- _What is required_: Collect all lines from the records below that include the word "agent".

======

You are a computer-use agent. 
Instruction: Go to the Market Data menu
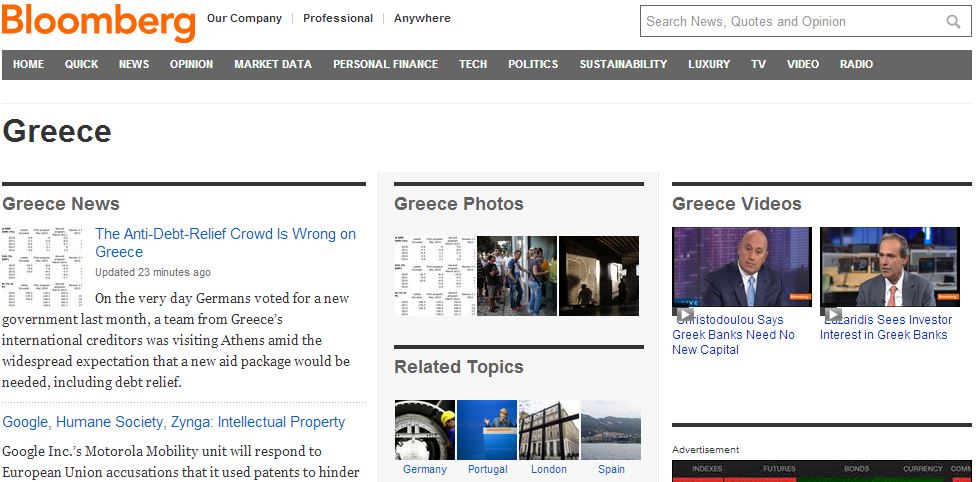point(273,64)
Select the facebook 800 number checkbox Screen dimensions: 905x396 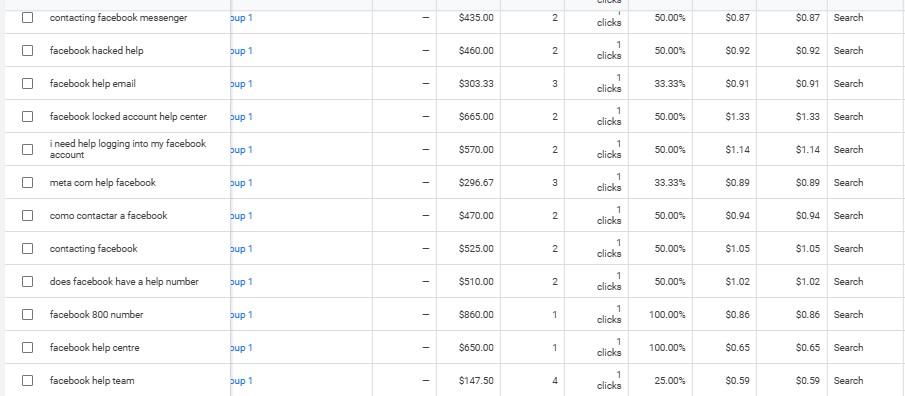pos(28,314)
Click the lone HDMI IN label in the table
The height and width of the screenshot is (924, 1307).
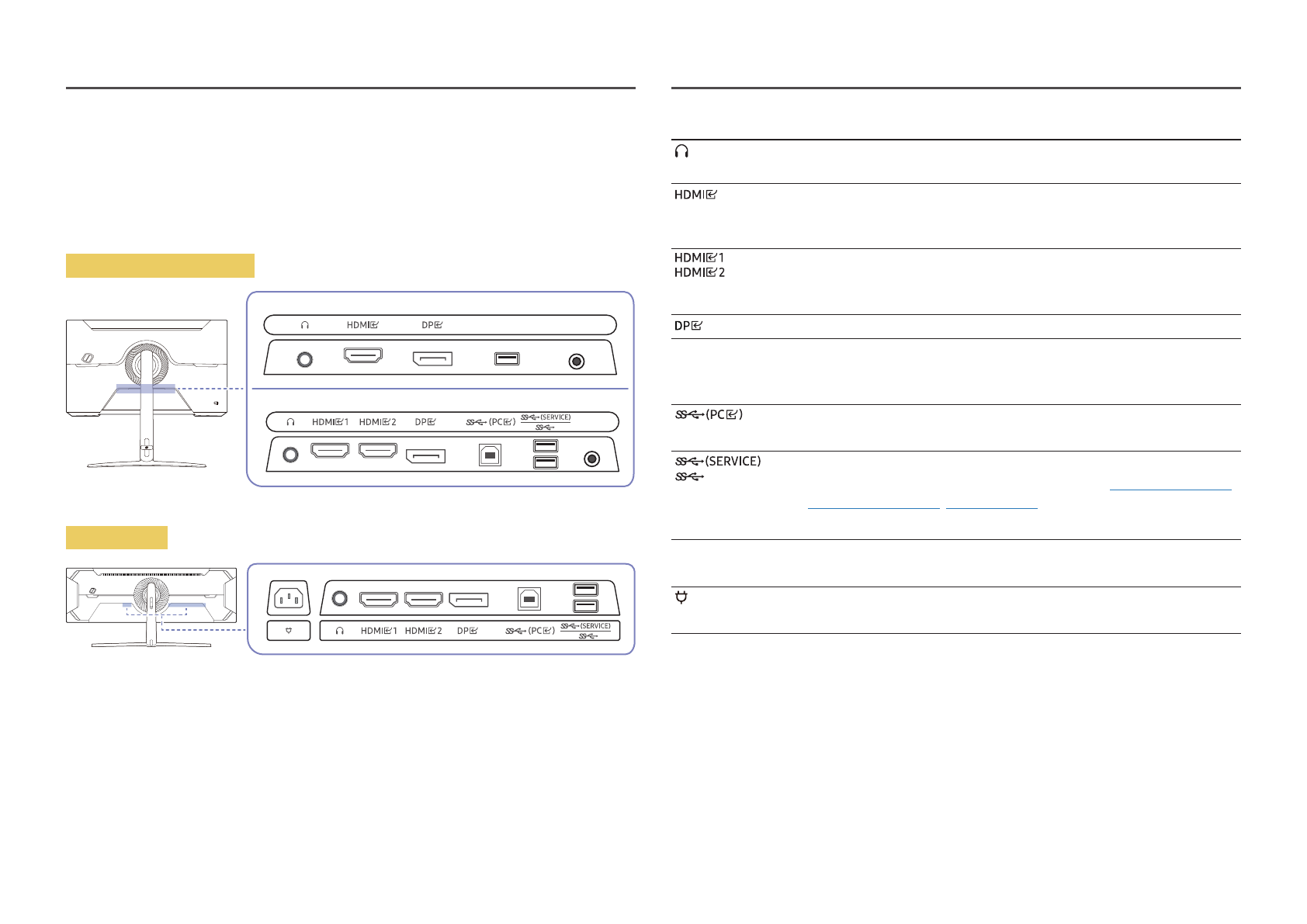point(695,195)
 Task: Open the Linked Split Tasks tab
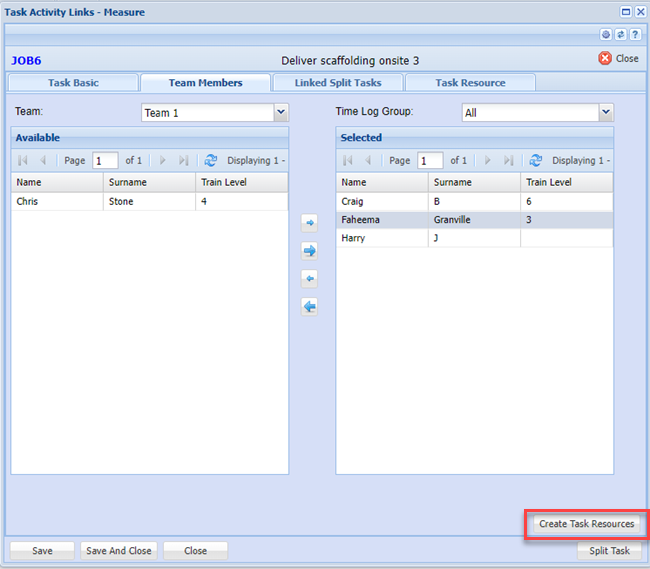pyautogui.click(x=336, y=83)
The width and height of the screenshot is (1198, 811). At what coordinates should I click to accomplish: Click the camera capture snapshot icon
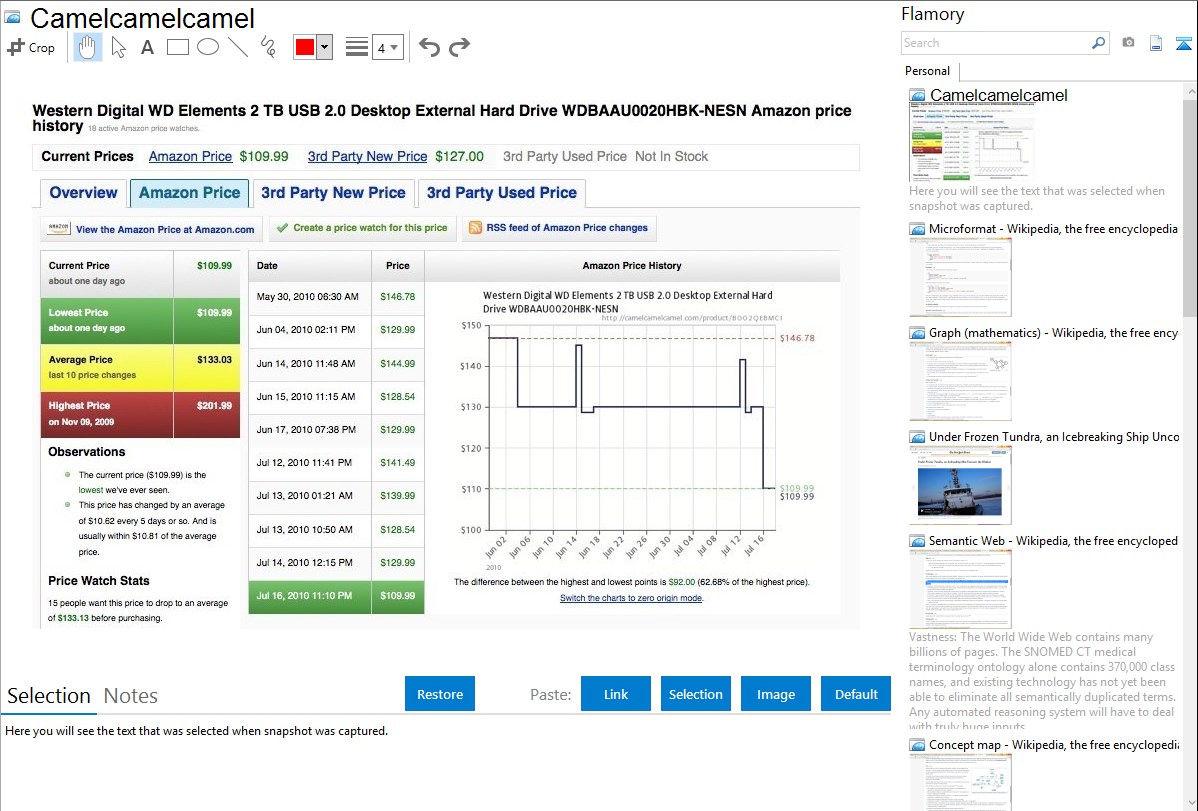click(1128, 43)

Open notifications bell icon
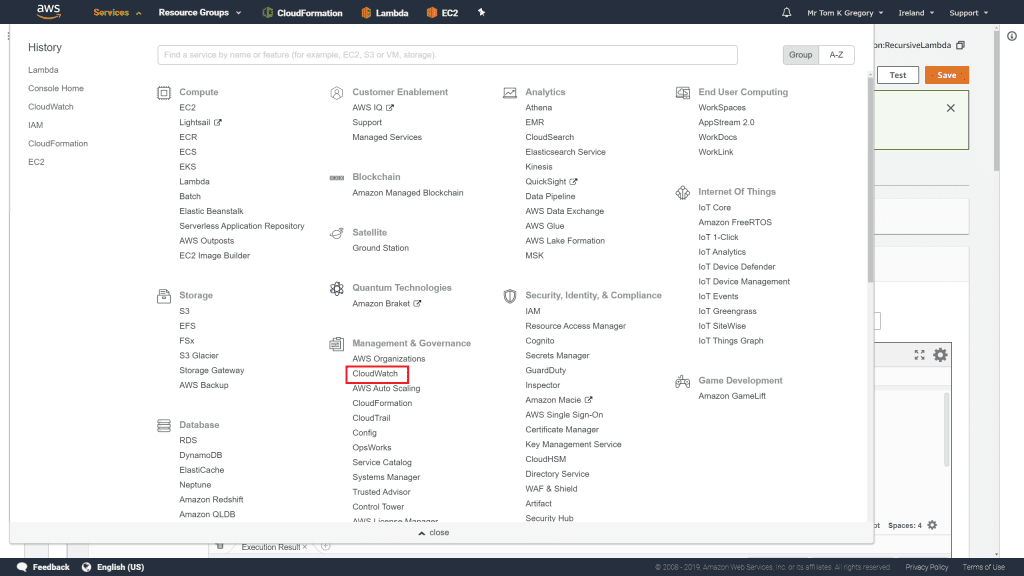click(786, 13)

======

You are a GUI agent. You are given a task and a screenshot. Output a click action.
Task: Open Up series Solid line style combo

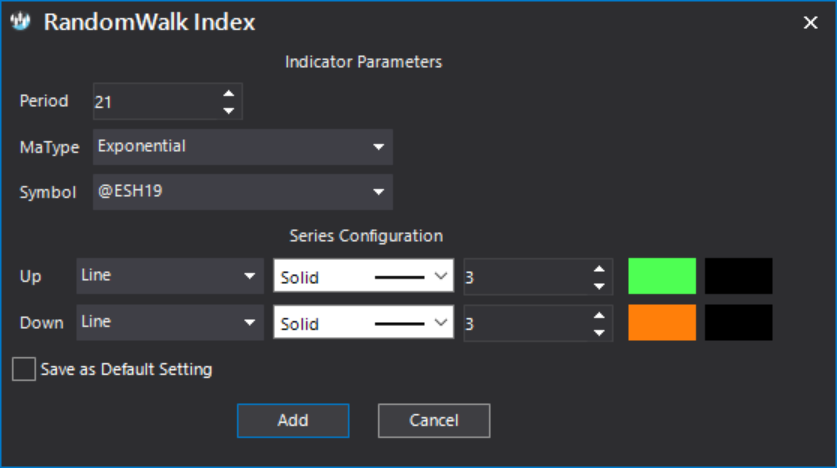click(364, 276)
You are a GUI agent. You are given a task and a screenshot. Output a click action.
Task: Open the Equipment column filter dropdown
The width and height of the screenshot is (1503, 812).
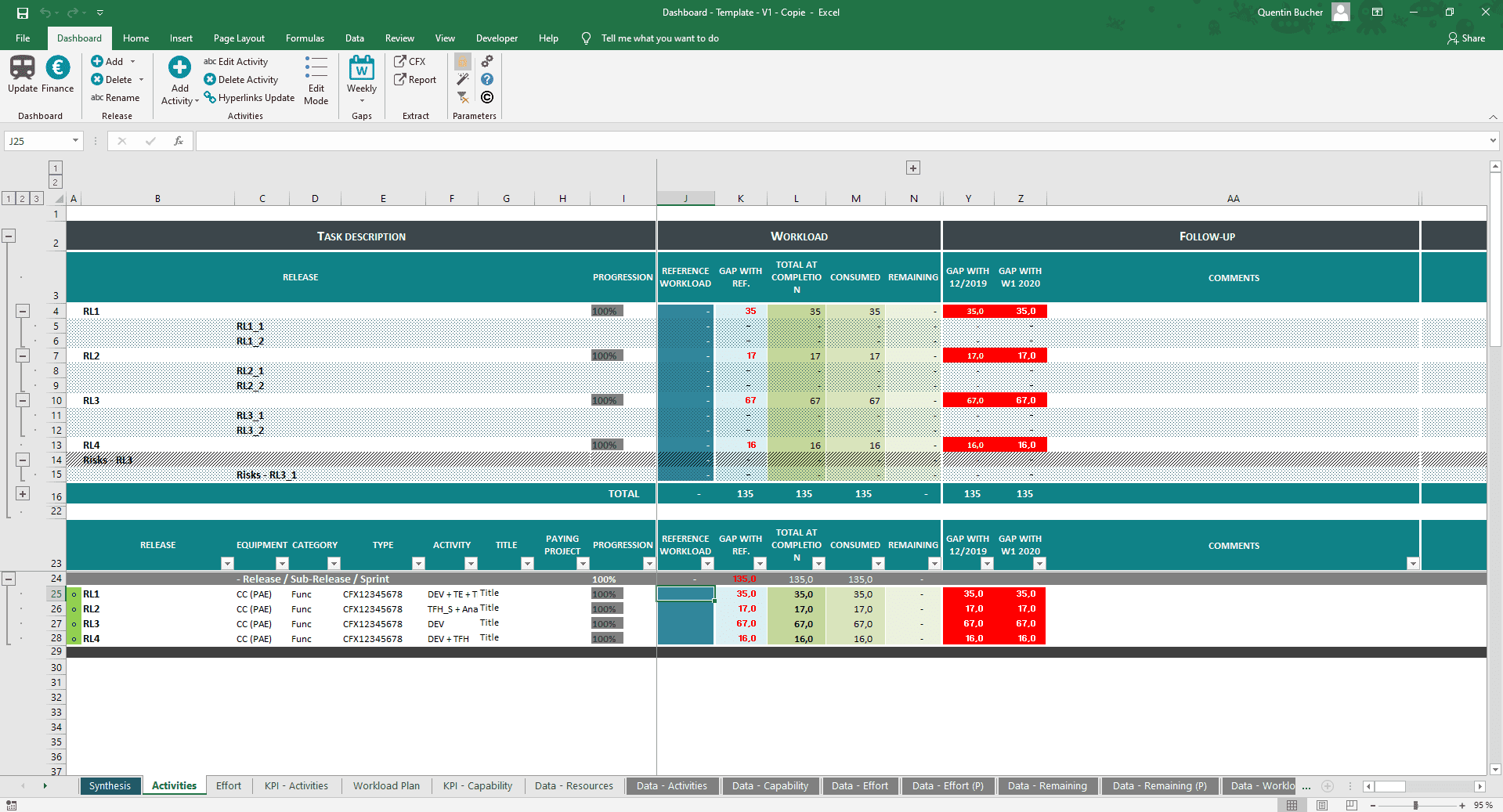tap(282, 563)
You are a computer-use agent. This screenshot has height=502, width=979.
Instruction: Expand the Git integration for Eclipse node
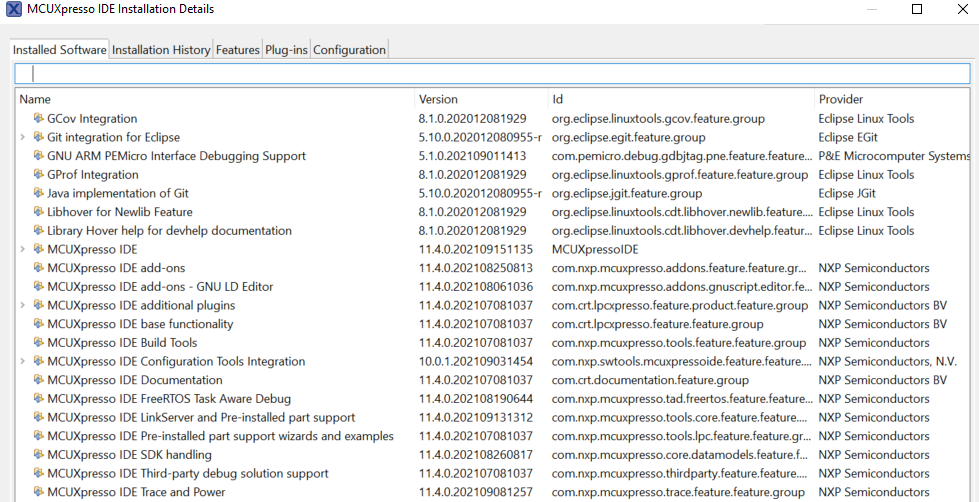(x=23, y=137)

======

- _Answer to the exercise_:
You are a computer-use agent. 
You are a GUI agent. You are given a task and a screenshot. Output a click action.
You are a GUI agent. You are given a task and a screenshot. Output a click action.
You are a computer-use agent. This screenshot has height=502, width=979.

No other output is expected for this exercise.